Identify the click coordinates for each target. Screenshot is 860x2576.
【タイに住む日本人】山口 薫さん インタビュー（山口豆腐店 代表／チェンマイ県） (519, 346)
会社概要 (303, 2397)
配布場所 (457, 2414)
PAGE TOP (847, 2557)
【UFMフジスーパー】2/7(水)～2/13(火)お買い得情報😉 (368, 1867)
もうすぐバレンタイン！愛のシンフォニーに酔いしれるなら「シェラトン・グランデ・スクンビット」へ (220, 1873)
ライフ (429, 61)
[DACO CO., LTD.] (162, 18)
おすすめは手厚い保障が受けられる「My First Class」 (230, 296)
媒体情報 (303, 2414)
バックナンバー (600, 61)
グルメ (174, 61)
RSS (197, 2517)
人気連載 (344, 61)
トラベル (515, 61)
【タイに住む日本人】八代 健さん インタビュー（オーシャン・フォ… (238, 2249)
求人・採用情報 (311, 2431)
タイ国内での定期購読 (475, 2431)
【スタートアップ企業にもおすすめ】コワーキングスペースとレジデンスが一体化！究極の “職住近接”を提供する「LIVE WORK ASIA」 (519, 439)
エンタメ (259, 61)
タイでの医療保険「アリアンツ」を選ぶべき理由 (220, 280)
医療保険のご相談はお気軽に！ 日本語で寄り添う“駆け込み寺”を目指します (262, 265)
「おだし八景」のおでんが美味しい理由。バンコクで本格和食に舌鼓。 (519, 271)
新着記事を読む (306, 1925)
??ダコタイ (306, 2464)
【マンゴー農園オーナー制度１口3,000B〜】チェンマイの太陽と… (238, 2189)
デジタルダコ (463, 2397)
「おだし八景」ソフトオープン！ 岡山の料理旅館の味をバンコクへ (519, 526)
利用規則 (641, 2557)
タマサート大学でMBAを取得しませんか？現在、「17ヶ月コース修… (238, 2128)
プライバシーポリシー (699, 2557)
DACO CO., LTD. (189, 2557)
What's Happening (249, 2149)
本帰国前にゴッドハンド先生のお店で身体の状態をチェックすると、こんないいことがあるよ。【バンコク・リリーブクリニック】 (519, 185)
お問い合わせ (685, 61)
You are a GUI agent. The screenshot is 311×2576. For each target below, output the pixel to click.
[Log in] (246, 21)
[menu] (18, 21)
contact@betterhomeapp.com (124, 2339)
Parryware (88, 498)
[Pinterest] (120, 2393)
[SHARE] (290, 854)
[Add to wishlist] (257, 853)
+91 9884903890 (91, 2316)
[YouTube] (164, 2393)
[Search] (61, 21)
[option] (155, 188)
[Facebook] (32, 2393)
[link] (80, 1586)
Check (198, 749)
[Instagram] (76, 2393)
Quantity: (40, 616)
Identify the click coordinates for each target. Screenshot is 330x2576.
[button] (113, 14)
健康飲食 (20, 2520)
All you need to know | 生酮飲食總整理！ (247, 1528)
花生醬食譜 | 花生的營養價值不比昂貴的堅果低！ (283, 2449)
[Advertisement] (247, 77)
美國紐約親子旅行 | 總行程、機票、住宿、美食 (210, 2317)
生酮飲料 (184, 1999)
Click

........

Problem details
Only the stretch of lines that begins with the one holding "トラベル (515, 61)" and ends with the last line above belongs in the answer; please write it out exactly.

Response to the task
トラベル (515, 61)
【タイに住む日本人】八代 健さん インタビュー（オーシャン・フォ… (238, 2249)
求人・採用情報 (311, 2431)
タイ国内での定期購読 (475, 2431)
【スタートアップ企業にもおすすめ】コワーキングスペースとレジデンスが一体化！究極の “職住近接”を提供する「LIVE WORK ASIA」 (519, 439)
エンタメ (259, 61)
タイでの医療保険「アリアンツ」を選ぶべき理由 (220, 280)
医療保険のご相談はお気軽に！ 日本語で寄り添う“駆け込み寺”を目指します (262, 265)
「おだし八景」のおでんが美味しい理由。バンコクで本格和食に舌鼓。 (519, 271)
新着記事を読む (306, 1925)
??ダコタイ (306, 2464)
【マンゴー農園オーナー制度１口3,000B〜】チェンマイの太陽と… (238, 2189)
デジタルダコ (463, 2397)
「おだし八景」ソフトオープン！ 岡山の料理旅館の味をバンコクへ (519, 526)
利用規則 (641, 2557)
タマサート大学でMBAを取得しませんか？現在、「17ヶ月コース修… (238, 2128)
プライバシーポリシー (699, 2557)
DACO CO., LTD. (189, 2557)
What's Happening (249, 2149)
本帰国前にゴッドハンド先生のお店で身体の状態をチェックすると、こんないいことがあるよ。【バンコク・リリーブクリニック】 (519, 185)
お問い合わせ (685, 61)
You are a GUI agent. The screenshot is 311×2576. For each target below, output the pixel to click.
[Log in] (246, 21)
[menu] (18, 21)
contact@betterhomeapp.com (124, 2339)
Parryware (88, 498)
[Pinterest] (120, 2393)
[SHARE] (290, 854)
[Add to wishlist] (257, 853)
+91 9884903890 (91, 2316)
[YouTube] (164, 2393)
[Search] (61, 21)
[option] (155, 188)
[Facebook] (32, 2393)
[link] (80, 1586)
Check (198, 749)
[Instagram] (76, 2393)
Quantity: (40, 616)
Identify the click coordinates for each target. Screenshot is 330x2576.
[button] (113, 14)
健康飲食 (20, 2520)
All you need to know | 生酮飲食總整理！ (247, 1528)
花生醬食譜 | 花生的營養價值不比昂貴的堅果低！ (283, 2449)
[Advertisement] (247, 77)
美國紐約親子旅行 | 總行程、機票、住宿、美食 (210, 2317)
生酮飲料 (184, 1999)
Click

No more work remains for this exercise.